Они обогнули угол депо, будто случайно встретили солдата и пригласили пройти с ними на кладбище паровозов. Там зарастают бурьяном, ждут переплавки «овечки», «щуки» и даже одна «фита» – букву эту уже никто не помнит, а паровозы с таким обозначением еще есть.
Присели в закутке на ржавую ось колесной пары, и Глухарь сказал:
– Садись. Кури.
– Спасибо, – отозвался тот. – Не хочется.
– Говорят, стройбат ваш перебрасывают? – спросил Захар для начала разговора.

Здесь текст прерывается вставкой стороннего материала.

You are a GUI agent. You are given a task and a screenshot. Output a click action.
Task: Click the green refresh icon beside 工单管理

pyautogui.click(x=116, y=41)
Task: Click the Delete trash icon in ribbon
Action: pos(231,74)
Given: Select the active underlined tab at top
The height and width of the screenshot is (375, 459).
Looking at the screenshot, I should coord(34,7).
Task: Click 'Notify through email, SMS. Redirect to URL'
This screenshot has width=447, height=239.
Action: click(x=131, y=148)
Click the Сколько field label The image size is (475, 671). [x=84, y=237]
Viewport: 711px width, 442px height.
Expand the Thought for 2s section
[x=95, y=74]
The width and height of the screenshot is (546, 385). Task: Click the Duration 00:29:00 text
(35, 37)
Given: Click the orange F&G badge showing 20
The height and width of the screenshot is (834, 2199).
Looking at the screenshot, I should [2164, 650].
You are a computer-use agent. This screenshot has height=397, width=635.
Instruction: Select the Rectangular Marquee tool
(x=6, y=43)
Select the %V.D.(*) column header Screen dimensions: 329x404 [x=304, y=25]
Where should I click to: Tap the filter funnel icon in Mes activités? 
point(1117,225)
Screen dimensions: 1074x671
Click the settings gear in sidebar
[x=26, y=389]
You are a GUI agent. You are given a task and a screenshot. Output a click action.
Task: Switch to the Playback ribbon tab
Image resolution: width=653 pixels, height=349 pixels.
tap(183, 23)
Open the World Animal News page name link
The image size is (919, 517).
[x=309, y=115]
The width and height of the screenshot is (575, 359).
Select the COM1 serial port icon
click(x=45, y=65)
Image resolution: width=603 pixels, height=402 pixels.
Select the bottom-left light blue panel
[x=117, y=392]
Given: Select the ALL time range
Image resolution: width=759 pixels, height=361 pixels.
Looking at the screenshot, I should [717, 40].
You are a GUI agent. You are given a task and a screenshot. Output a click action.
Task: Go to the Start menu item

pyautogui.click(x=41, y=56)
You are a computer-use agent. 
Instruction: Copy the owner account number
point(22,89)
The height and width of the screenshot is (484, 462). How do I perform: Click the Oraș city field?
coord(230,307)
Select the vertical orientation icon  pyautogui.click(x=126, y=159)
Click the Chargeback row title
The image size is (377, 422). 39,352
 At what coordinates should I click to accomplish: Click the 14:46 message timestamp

– Да, – ответил солдат. – Но у меня уже срок службы кончается.
– Вот об этом и речь! – сверкнул на него глазами Захар.
– Погоди ты! – тронул его рукой Глухарь, однако сам все никак не мог приступить к делу. – Ты, служба, нас не бойся. Мы ничего.
– А я не боюсь.
– Только уж ты решай: или так, или так! – Глухарь сурово посмотрел на него. – А этого мы не позволим. Понял?
– Не совсем, – сказал солдат.
Тут Захар не выдержал; он горячий такой парень. Схватил солдата за грудки и притиснул затылком к бандажу колеса, чтобы тот понял. Солдат взял его руки, развел их, поднялся.
– Хорошо. – Он пошел прочь, потом оглянулся: – Я подумаю.
– Что он сказал? – спросил Глухарь.
А в цехе что-то назревало. Как всюду, люди у нас разные, но я кой-кого просто не узнавал, потому что прорвалась у них наружу какая-то темная злоба.
– Еще одного недоноска нам теперь нагуляет!
– В ресторане пьянствовала с солдатами, все видали.
– Да гнать надо из депо эту гулену! А ее еще на новый станок поставили…
Я возражал, злился, стыдил, люди притихли, но видно было, что остаются они при своем. Не знаю, передавала ли Тамарка эти разговоры подруге, но все заметили – Клава Иванова чужая стала нам, совсем чужая. Не отвечала, когда с ней заговаривали, а иногда грубила даже. Помню, теми днями явилась она в цех со свежей ссадиной на щеке и распухшей бровью. Прошел слух, что вчера, уже в темноте, кто-то видел ее с солдатом недалеко от комсоставского общежития и они будто бы ссорились. Подослали к ней Парашу Ластушкину – сердечную, справедливую женщину, совесть нашего цеха; у меня-то к Ластушкиным особое уважение, это они мою мать и нас с сестренкой приняли в войну и поддерживали, пока мы не определились своим хозяйством.
Прасковья Тихоновна подошла к станку Клавы и, по-матерински обняв ее, что-то ласково спросила. Клава последние дни была печальна, неулыбчива, а в то утро особенно. Я не слышал, что уж такое она ответила Тихоновне, да только отошла наша Параша от нее с выраженьем недоумения и боли на морщинистом добром лице. К обеду уже Глухарю стало известно, что будто бы Клаву Иванову вчера вечером поколотил ее солдат и она сегодня вся в синяках. Видите, до чего дошло? А когда я у Тихоновны спросил, она сказала, что утрешний разговор с Клавой был короток – на шутливый вопрос, не провалилась ли под ее ногой тротуарная доска, Клава резанула, что, мол, ее, Прасковью, это не касается.
А после обеда понеслось. Никто уже ничего не понимал. Где сплетня? Где правда? В чем чья вина? Слухи перенеслись и в другие цехи. У нас же не столовка, а парламент, деповские девчонки там – жу-жу-жу! Может, кто и завидовал Клаве, что она краше их? Но некоторые из парней тоже подключились. Мне стало тошно от всего этого, и непонятно было, откуда поднялось в людях такое и как все закончится. И что делать? Может, погодить, оставить все как есть и пусть оно идет само собой? Нет! Да неужто мы такие, что не сможем ничего? Но кому и как подойти к ней? Крепко я понял в те дни – кроме всего-всего остального, у каждого должен быть человек-друг, с которым можно говорить обо всем на свете. А еще лучше, если не один.